Muchos detalles se me han perdido en el espejo roto de la memoria, y apenas recuerdo el miedo que tenía antes de que sonara el timbre de la salida. José Isaac, uno de los niños más queridos del tercer grado, y yo, íbamos a pelear. La primera vez en mi vida. También para él, creo. Las apuestas estaban a su favor... porque era más grande... porque era el mimado... porque yo casi no hablaba con nadie y el tipo ese era un playboy de nueve años.
¿Por qué el duelo? Ni idea. Treinta años después no se me ocurre otra razón que el amor de una chiquilla, que es por lo único que un hombre debe arriesgar la vida.
La pelea en sí no duró mucho. Lo que me palpita todavía es el terror previo, el que sentía mientras pasaban las horas, y se acercaba el momento de matarnos a golpes, que es lo que dijimos que haríamos cuando nos encontráramos a la salida. La sangre se me iba congelando segundo a segundo. Cada vez que sonaba el timbre del final de una hora de clase el corazón me daba un brinco de susto, y un dolor de estómago me recordaba las urgencias de los purgantes.
Así llegó la hora. José Isaac estuvo ahí primero y me esperaba en la plaza con una risa de medio lado. Me acerqué.
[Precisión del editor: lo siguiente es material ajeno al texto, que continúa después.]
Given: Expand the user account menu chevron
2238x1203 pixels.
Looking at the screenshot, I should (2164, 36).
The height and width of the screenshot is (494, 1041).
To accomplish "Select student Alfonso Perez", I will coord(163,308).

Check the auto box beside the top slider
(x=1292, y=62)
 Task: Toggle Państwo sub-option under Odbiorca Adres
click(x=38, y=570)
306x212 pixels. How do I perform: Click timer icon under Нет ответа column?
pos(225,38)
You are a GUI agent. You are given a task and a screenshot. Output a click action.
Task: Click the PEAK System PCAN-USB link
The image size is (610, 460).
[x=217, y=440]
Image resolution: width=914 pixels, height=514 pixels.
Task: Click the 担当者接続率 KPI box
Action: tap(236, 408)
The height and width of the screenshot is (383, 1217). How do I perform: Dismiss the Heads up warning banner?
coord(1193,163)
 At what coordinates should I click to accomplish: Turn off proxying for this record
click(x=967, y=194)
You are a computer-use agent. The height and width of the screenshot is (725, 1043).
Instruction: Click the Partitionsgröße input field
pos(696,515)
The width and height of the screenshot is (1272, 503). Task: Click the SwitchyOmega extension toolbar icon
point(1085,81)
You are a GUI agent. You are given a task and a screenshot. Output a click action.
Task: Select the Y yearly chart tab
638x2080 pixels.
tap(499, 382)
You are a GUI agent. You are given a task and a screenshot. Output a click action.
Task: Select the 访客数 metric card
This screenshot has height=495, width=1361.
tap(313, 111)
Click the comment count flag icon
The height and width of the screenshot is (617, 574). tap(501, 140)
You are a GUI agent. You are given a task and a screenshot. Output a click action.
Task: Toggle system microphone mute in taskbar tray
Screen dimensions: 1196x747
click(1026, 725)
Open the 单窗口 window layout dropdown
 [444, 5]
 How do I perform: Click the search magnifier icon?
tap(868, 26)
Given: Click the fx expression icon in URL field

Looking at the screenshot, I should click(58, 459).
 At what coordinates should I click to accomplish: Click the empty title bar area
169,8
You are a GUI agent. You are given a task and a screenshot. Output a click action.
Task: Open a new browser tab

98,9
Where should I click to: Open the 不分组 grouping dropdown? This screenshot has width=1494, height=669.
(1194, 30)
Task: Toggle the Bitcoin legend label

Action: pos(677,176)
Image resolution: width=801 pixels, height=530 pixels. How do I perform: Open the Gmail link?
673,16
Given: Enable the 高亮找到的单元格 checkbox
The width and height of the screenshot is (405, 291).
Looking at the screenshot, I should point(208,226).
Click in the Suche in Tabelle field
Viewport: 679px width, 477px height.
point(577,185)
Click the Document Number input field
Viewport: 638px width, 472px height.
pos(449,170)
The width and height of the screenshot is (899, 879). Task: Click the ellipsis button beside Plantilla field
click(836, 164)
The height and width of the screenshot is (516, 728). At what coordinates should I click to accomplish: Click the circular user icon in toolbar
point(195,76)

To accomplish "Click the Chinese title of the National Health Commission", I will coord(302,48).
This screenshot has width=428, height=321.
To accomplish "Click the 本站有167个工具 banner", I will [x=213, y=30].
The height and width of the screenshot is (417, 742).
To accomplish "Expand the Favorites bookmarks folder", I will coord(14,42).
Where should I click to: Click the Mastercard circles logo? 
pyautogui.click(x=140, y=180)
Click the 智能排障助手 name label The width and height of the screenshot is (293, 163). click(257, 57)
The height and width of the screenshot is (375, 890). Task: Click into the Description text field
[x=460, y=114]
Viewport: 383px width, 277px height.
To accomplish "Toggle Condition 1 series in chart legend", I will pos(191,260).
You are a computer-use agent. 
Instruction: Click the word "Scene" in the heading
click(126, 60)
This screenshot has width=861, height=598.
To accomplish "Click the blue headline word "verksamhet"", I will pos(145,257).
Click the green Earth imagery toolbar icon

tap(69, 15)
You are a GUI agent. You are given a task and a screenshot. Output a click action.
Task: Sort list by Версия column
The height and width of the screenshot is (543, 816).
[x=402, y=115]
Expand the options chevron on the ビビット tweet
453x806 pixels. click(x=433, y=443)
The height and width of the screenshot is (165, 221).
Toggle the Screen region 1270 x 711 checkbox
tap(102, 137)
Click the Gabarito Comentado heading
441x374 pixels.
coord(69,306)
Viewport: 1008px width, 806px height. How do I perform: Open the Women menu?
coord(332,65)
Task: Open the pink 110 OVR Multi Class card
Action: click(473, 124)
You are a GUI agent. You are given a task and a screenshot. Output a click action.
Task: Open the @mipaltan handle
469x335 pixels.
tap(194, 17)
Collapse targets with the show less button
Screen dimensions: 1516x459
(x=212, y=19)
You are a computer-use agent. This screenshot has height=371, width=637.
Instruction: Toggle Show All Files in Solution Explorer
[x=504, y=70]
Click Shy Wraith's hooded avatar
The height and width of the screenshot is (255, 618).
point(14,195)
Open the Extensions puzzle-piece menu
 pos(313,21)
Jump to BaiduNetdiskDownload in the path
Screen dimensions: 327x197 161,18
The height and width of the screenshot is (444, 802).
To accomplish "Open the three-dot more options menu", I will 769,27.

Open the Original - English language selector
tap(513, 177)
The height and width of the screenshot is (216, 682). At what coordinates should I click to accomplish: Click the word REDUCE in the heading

Él dio un paso. Yo otro. Pensaba que era mejor salir corriendo, pero mis pies no obedecían. Él levantó los brazos y yo me llené de espanto, pero me dio fue por soltar el primer golpe y con los ojos cerrados. No podía detener los brazos. José Isaac lloraba, y creo que yo también. El pavor me dio por lanzar trompadas, mientras gritaba a todo pulmón (decía yo que como los karatecas del cine Amador). Aunque los otros dijeron que yo gané la pelea, nunca lo sentí así. Fue una victoria inconsciente.
Hoy entiendo que a veces el pánico causa ese efecto, y te hace enfrentar lo desconocido a puño limpio, como pienso hacerlo este año... aunque esté muerto de miedo.